A few moments later he looked at me and said “Mommy I want to circle some of the n’s for Nathan” as he circled one.
I gently remind him that was not the task at hand. If he circled the n’s he would not see the picture that was intended. I helped him refocus on what he was supposed to do but I did not condemn him. I did not yell at him for becoming distracted. I gently nudged him back to where he was supposed to be. It was entirely up to him to listen or not.
“But I circled one,” he told me with discouragement.
“It’s ok, we can erase it and pretend like it never happened,” I said taking the pencil from him to rid his mistake.
“Thank you,” he replied sweetly as I kissed him on the head.
Once he finished his eyes lit up with utter joy and excitement.
“It is a kitten flying a kite!” he screamed.
At that moment I limited myself to join him on his level and said with equal excitement and surprise, “It is! Well done!”
I was not condescending even though I knew all along what the picture would reveal. I genuinely was thrilled. I applauded the effort and relished his sense of accomplishment.

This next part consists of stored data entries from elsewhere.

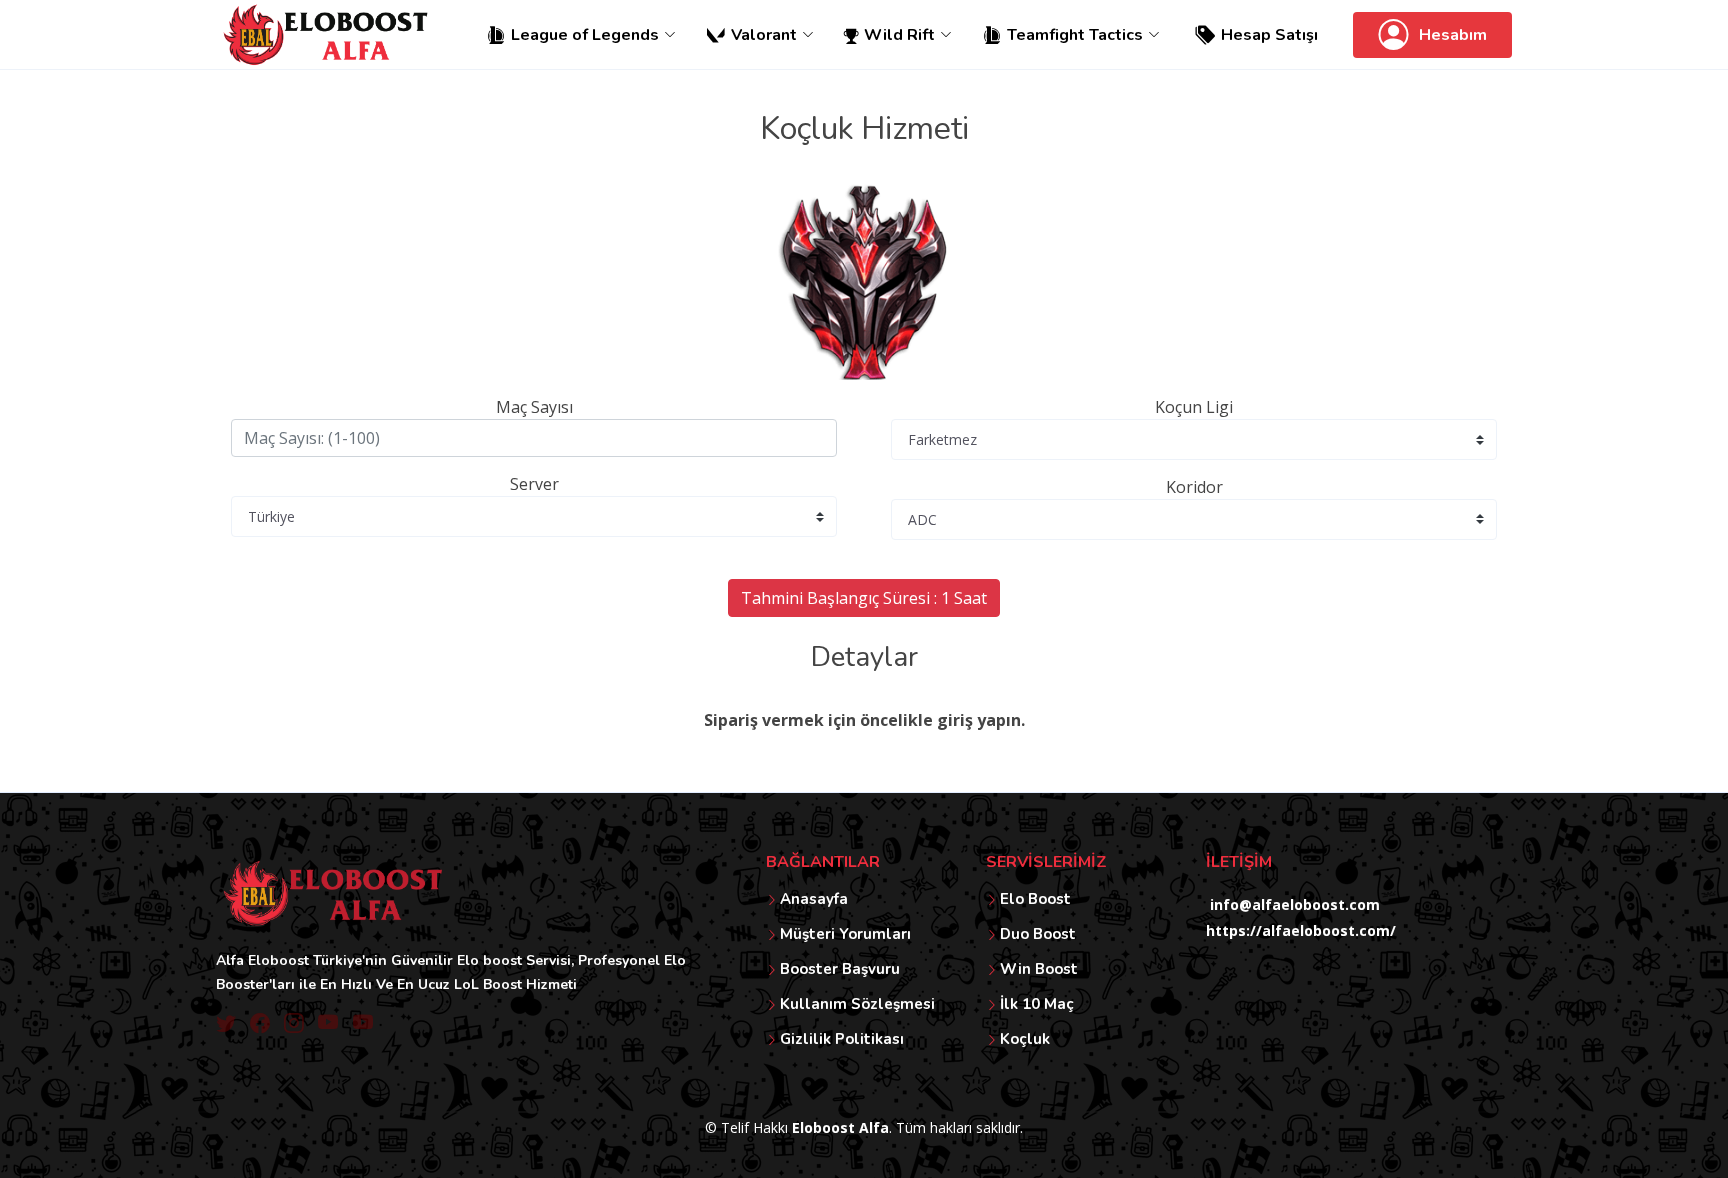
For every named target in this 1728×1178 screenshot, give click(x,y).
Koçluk (1025, 1039)
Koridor (1194, 487)
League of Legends (585, 35)
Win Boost (1039, 969)
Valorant (764, 35)
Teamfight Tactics (1075, 35)
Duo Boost (1038, 934)
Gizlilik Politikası (842, 1039)
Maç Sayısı (534, 407)
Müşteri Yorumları (845, 934)
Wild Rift (899, 35)
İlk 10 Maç (1037, 1004)
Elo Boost (1035, 899)
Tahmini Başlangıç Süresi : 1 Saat (864, 598)
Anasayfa (814, 899)
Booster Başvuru (840, 969)
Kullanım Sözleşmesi (857, 1004)
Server (534, 484)
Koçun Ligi (1194, 407)
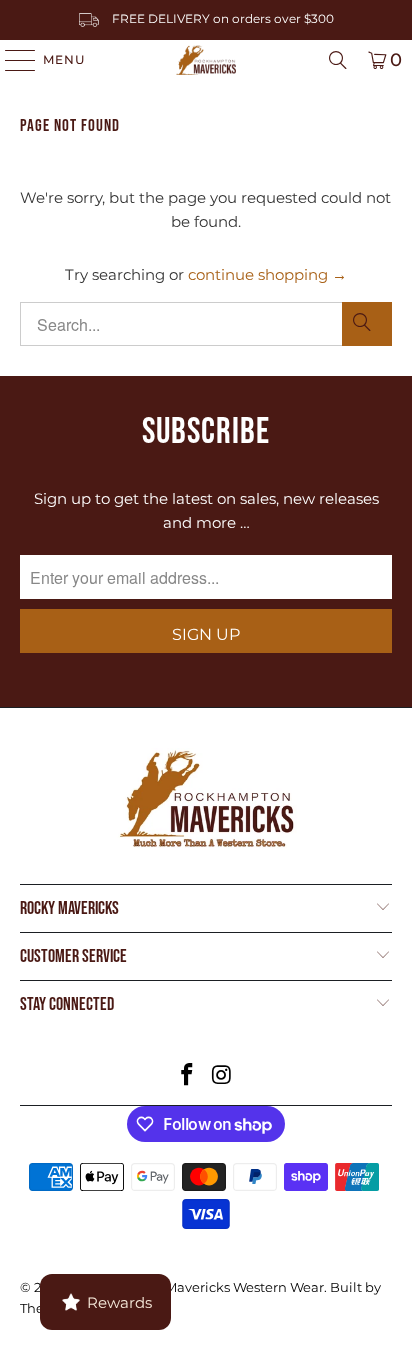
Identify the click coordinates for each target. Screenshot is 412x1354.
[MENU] (10, 60)
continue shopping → (267, 274)
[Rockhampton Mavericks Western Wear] (206, 60)
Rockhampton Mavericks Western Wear (196, 1287)
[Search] (338, 60)
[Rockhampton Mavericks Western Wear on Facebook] (188, 1076)
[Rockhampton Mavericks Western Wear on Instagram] (222, 1076)
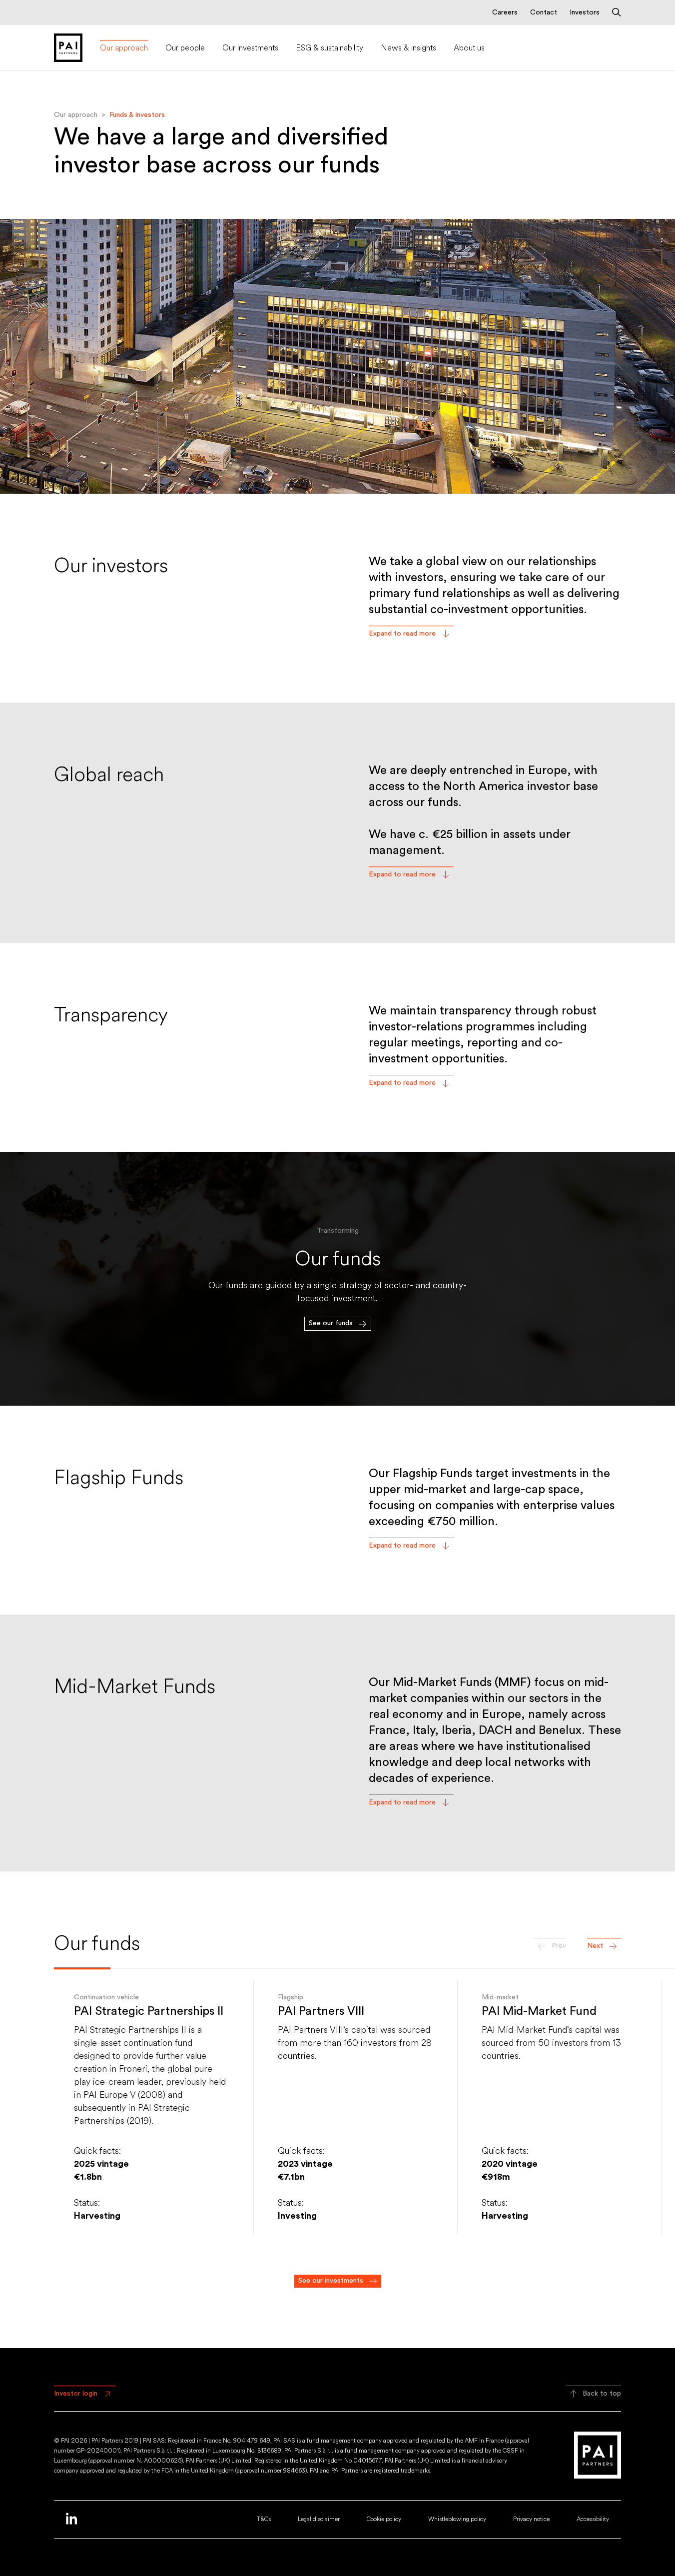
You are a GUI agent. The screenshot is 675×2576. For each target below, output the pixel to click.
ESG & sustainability (329, 47)
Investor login (75, 2393)
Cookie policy (384, 2519)
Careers (505, 12)
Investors (585, 12)
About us (469, 47)
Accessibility (593, 2519)
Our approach (124, 47)
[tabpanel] (337, 1279)
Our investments (250, 47)
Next (595, 1945)
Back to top (602, 2393)
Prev (559, 1945)
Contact (543, 12)
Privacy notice (531, 2519)
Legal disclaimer (319, 2519)
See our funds (331, 1323)
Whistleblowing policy (457, 2519)
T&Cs (264, 2519)
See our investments (330, 2280)
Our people (185, 47)
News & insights (408, 47)
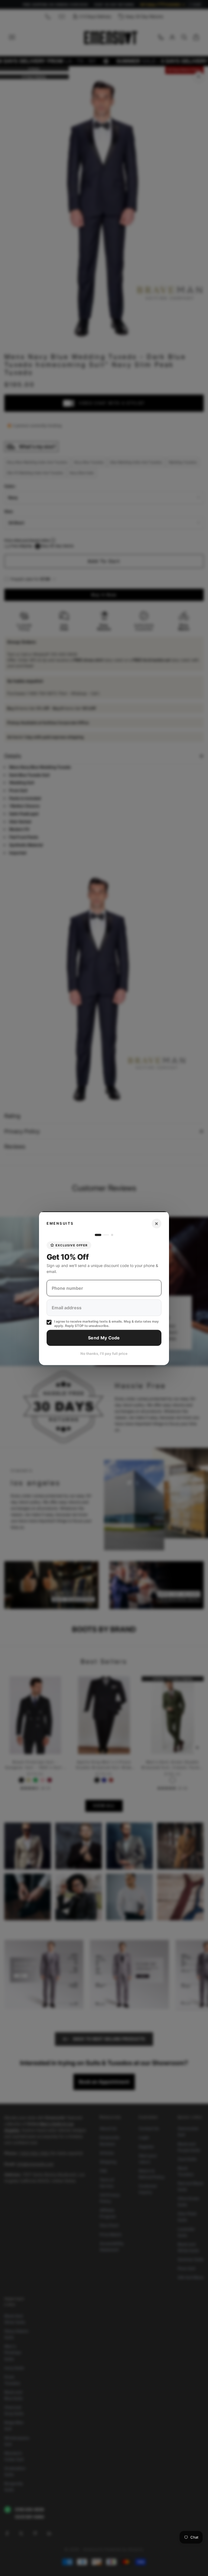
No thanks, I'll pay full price (104, 1353)
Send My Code (104, 1337)
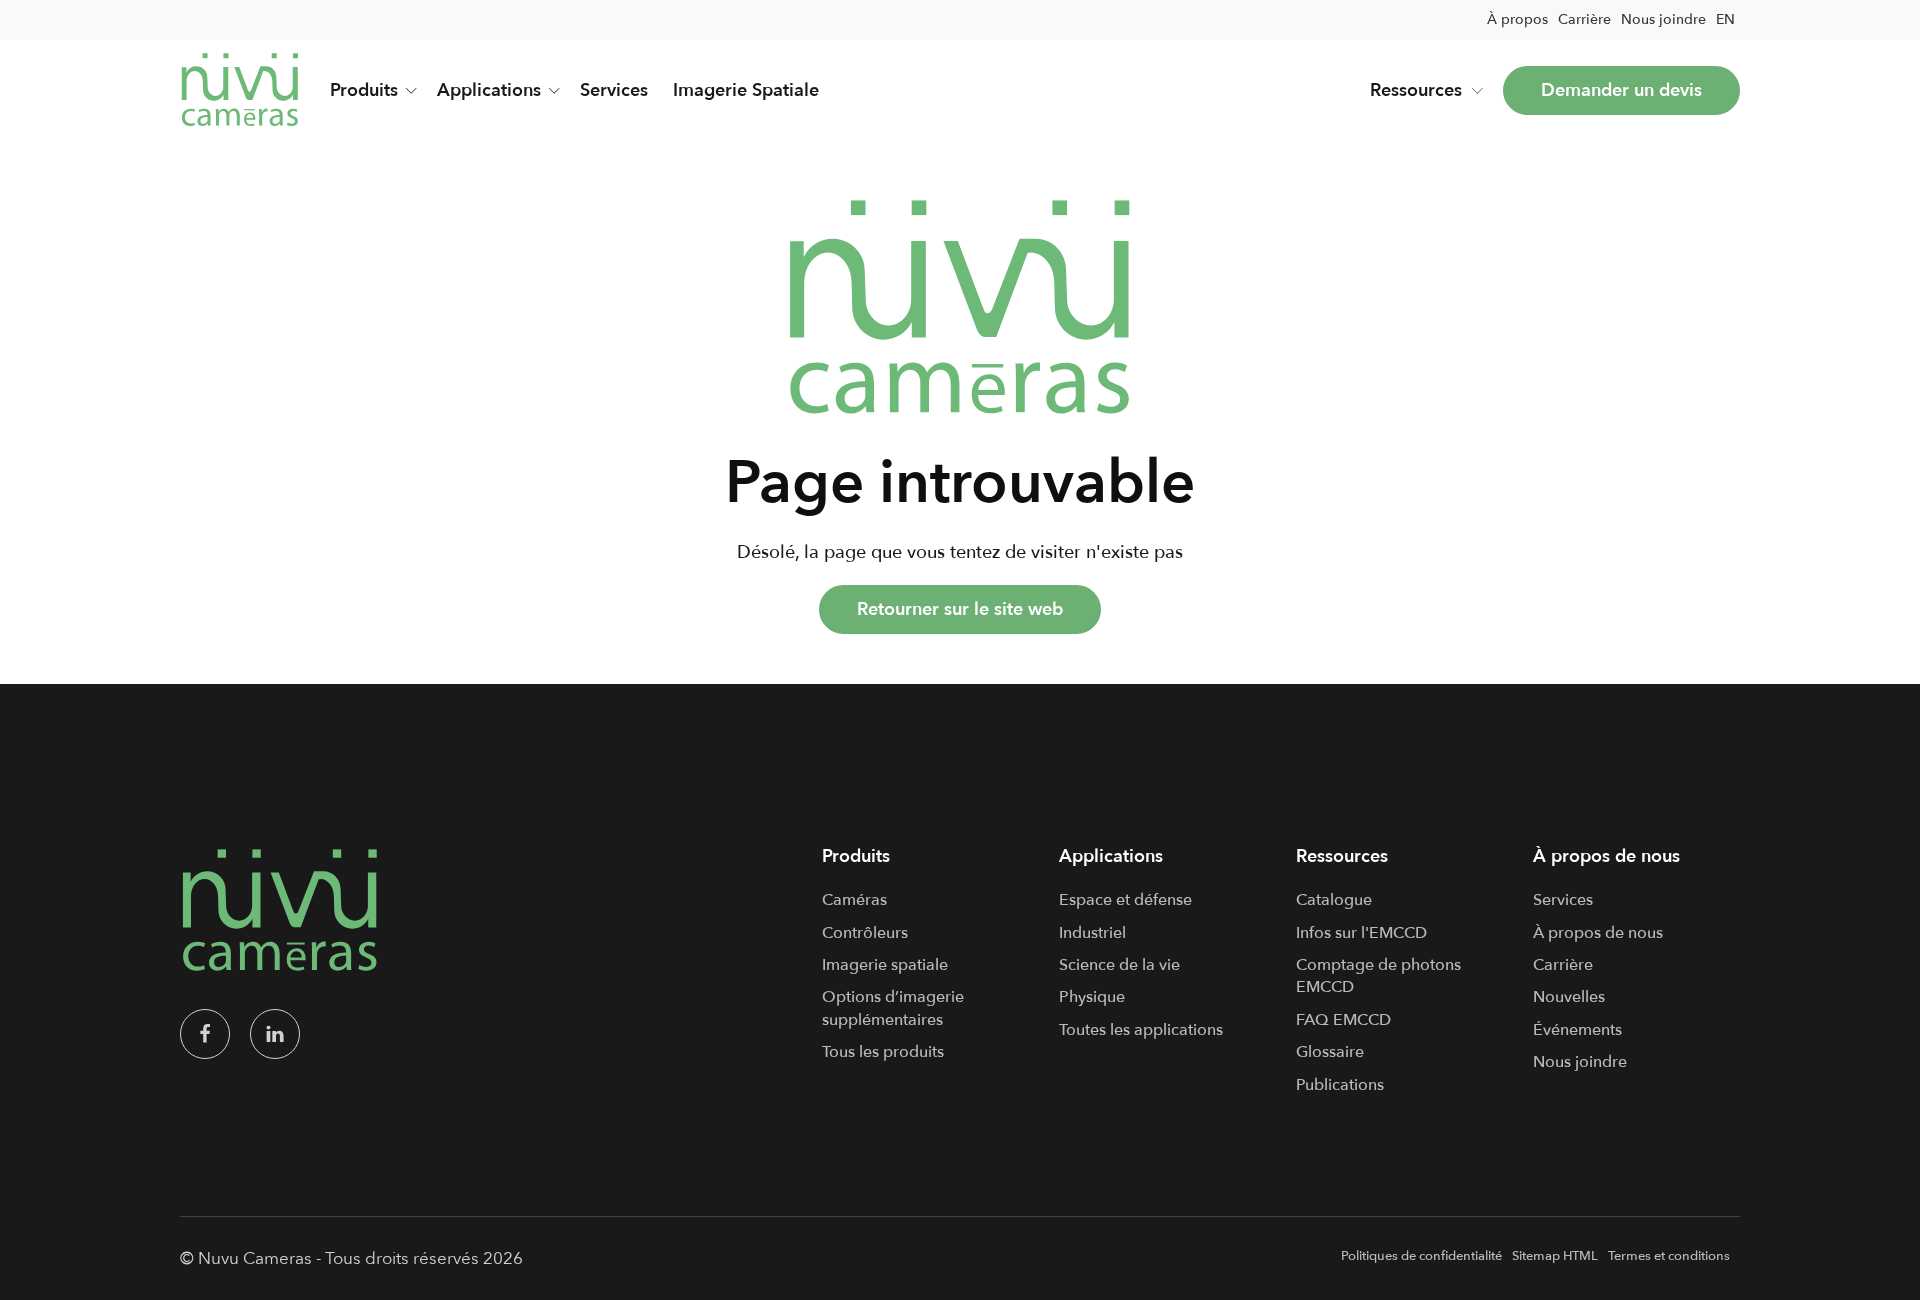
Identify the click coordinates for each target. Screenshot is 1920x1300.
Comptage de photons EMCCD (1378, 976)
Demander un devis (1621, 90)
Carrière (1584, 19)
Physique (1092, 997)
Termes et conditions (1669, 1256)
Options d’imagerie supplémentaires (893, 1008)
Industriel (1092, 933)
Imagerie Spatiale (746, 90)
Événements (1577, 1030)
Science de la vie (1119, 965)
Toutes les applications (1141, 1030)
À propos (1517, 19)
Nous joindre (1663, 19)
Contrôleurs (865, 933)
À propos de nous (1598, 933)
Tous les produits (883, 1052)
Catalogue (1334, 900)
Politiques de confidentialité (1421, 1256)
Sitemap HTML (1555, 1256)
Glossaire (1330, 1052)
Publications (1340, 1085)
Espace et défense (1125, 900)
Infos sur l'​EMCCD (1361, 933)
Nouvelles (1569, 997)
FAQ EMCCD (1343, 1020)
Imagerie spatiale (885, 965)
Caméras (854, 900)
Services (614, 90)
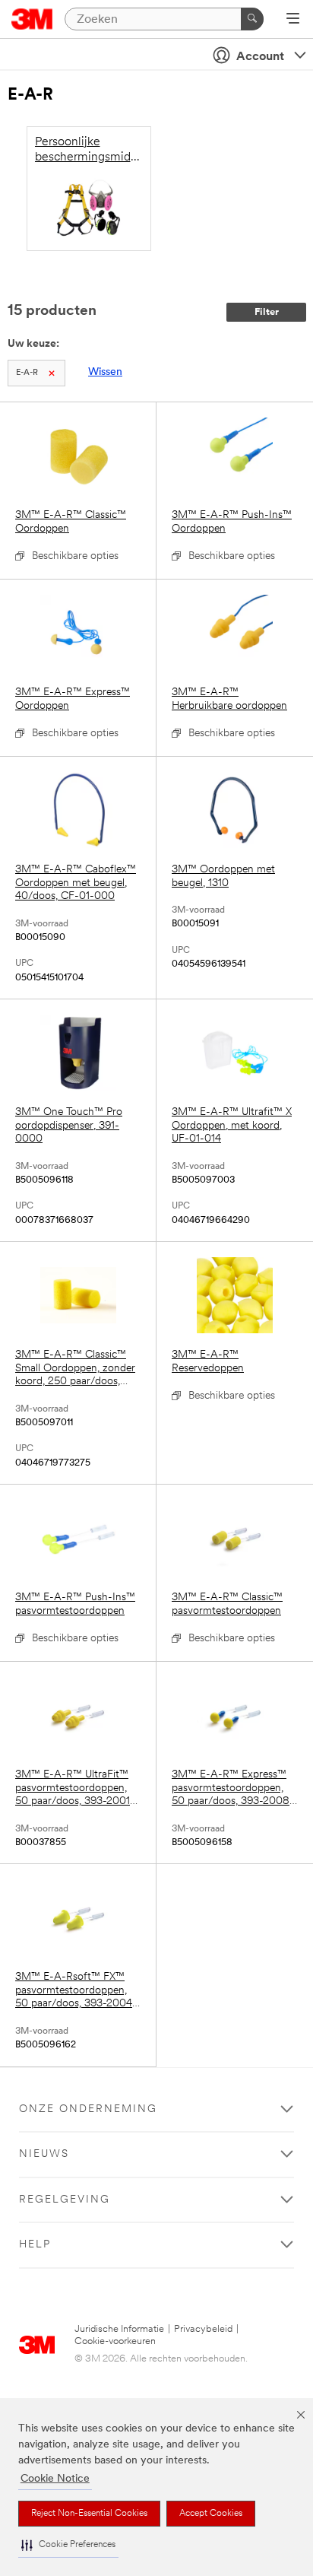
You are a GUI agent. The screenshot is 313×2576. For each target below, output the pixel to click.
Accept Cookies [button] (210, 2513)
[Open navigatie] (292, 20)
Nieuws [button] (44, 2154)
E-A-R (27, 373)
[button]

How often is this the scene from my life? I know what I am supposed to be doing. I am searching for my k’s so that I might connect the dots and see the mystery unfold before me. Some days I can be tenacious and other days I am rather lazy. Some days all of the k’s stand out and I can clearly see the direction to take. Yet other days life is such a jumbled mess I cannot see with clarity. I have times when trying to put order to the chaos is overwhelming and I am sure it will never be more than a complete mess.
Even so, God is standing over me. He is encouraging me to keep on trying. He knows what the picture will be. Not only can He already see it, He created it. He knows that upon completion I will be ecstatic with what has been given to me. He lowers Himself as any good parent would and is just as excited as I am when the final picture is revealed. He may even exclaim, “Well done!”
But I get distracted. I want to wander from what I am meant to do to what I want to do. My focus is diverted to something that does not contribute to the beautiful picture being created for me. I misstep. It is corrected, blotted out by a loving and gracious parent. He tells me, “It is ok. We can pretend as if that never happened. I erased it for you already.”
He gently nudges me to continue. He tells me that though it doesn’t make sense right now, with each next step the picture will become a little clearer.
I persist. The more k’s I circle the fewer letters there are to sort through. It becomes easier and easier for me to find another one and then another. I just do the next right thing.
I rejoice in the accomplishment when the picture is complete. I can finally see how my hard work with God’s guidance and Grace has created for me beauty from chaos. I thank Him for His love and encouragement. He kisses me on the head. With the eagerness of a child I say, “May I have another one?” and He happily hands me a new page.